However because of the force of the bullet had spun him on his feet, his other side was now exposed and a hail of bullets penetrated his shoulder, abdomen and legs, causing extreme internal damage. His own blood was clotting inside him, restricting movement and slowing his vital organs. He became sluggish in his actions. 

In a last ditch effort to inflict more damage to his foe’s he dropped his gun, disconnecting it from the power pack. Wielding the flailing end of wire, sparking electricity and raw power, he charged forward, the extra weight carrying him through his first foe and into the next. 

As he felled the second he grabbed its choppa and made quick work of his third enemy, digging the sharp blade into the orks neck. Hot blood spurted over him, temporarily blinding his vision. This was all the orks needed. 

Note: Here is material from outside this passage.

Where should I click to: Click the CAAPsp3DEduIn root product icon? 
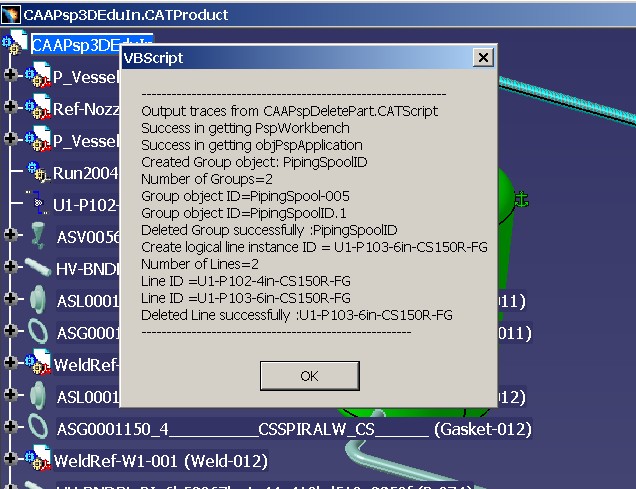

A small group descended upon the easy target, hacking at the tough armour. The blades became blunt as the strong armour held off blow after blow. Suddenly Hilvius felt a searing pain as one of the blades found home in his side. With a burst of rage he punched the ork in the face, feeling the bones crack under his fist. Blood flew out the orks nose and mouth as he landed blow after blow. Quickly he spun around, wrenching the choppa out of his side and slaying yet another ork with a sharp blow to the head. 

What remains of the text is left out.